_THE REQUEST_
Give the items below as a two-column CSV with the columns text and answer, one row per item, from the first item through the line containing "Looking at the". Put each field in quotation marks, turn line breaks into spaces, and omit the pictures.

-- Start MATERIALS PROVIDED --

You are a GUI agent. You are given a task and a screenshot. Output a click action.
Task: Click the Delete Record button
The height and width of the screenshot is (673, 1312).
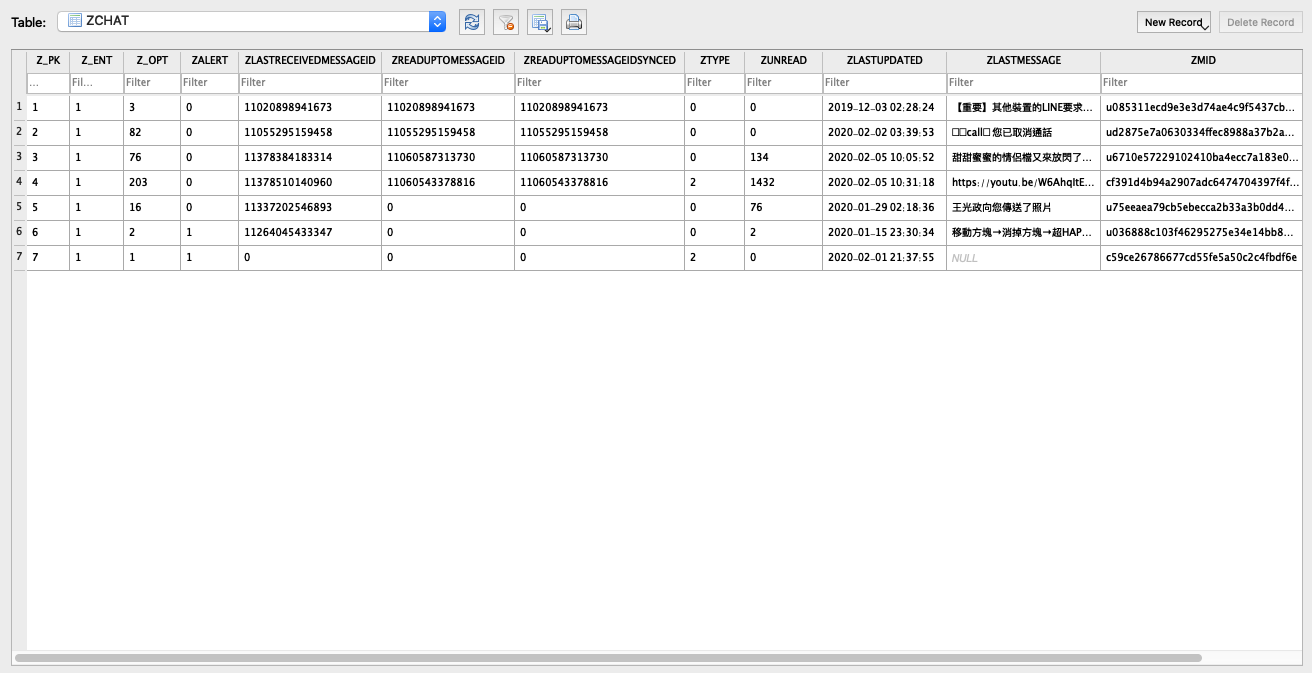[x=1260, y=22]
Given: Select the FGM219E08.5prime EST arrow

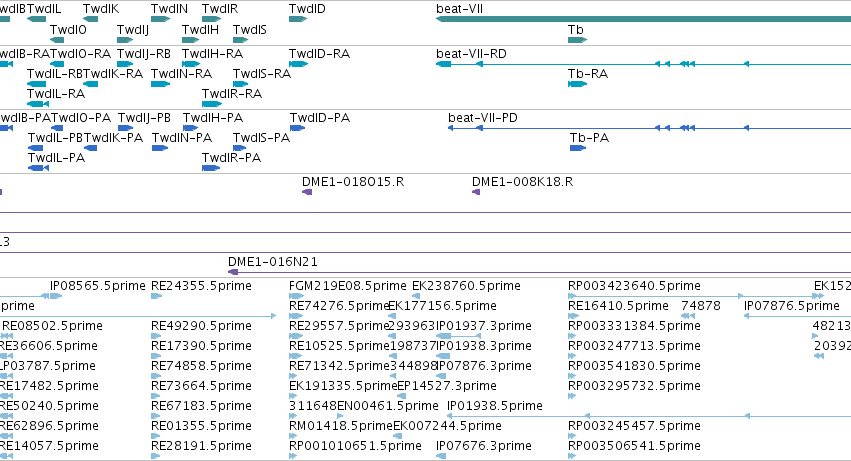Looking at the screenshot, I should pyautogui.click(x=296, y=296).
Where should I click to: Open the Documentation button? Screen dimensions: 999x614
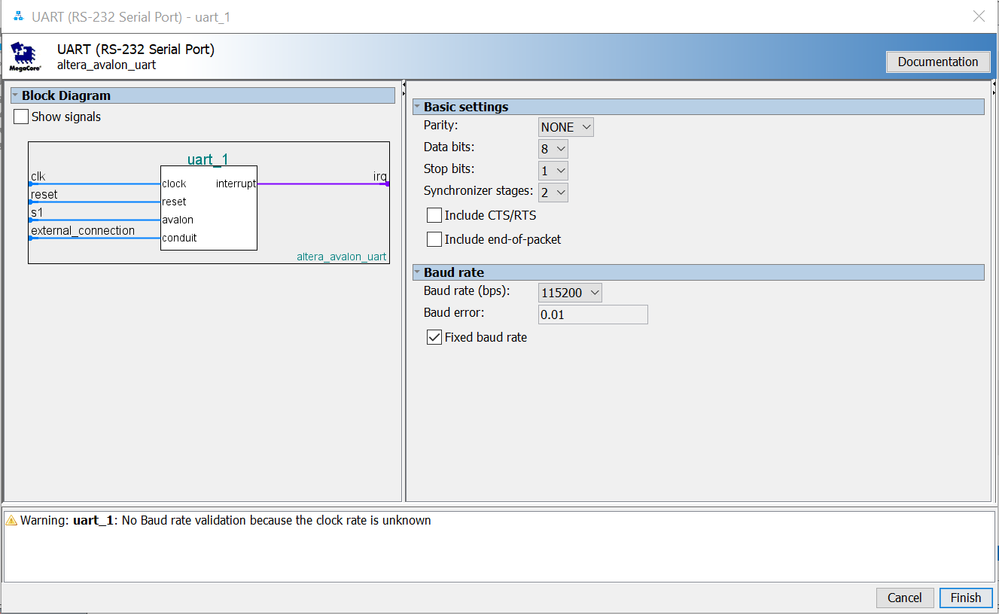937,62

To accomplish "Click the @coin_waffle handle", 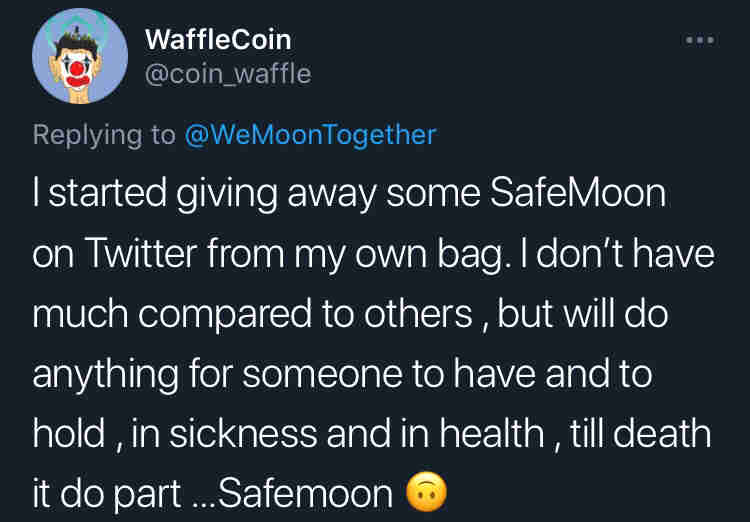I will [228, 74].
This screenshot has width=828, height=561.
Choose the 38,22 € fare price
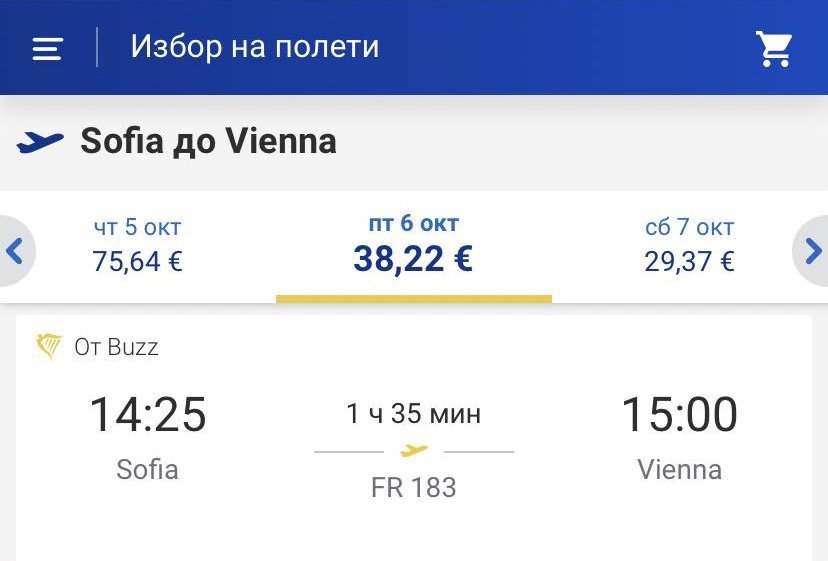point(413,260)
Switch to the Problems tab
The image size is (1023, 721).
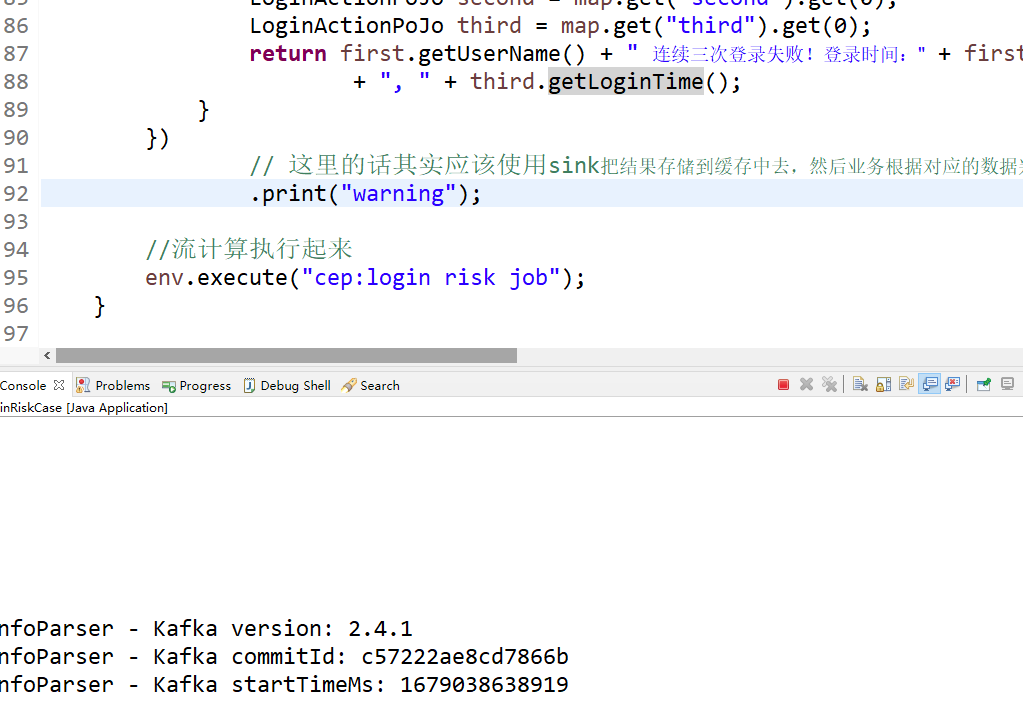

-- End MATERIALS PROVIDED --

_SOLUTION FOR THIS TASK_
text,answer
"You are a GUI agent. You are given a task and a screenshot. Output a click action. Task: Click the Delete Record button The height and width of the screenshot is (673, 1312).","[x=1260, y=22]"
"Given: Select the FGM219E08.5prime EST arrow","Looking at the screenshot, I should pyautogui.click(x=296, y=296)."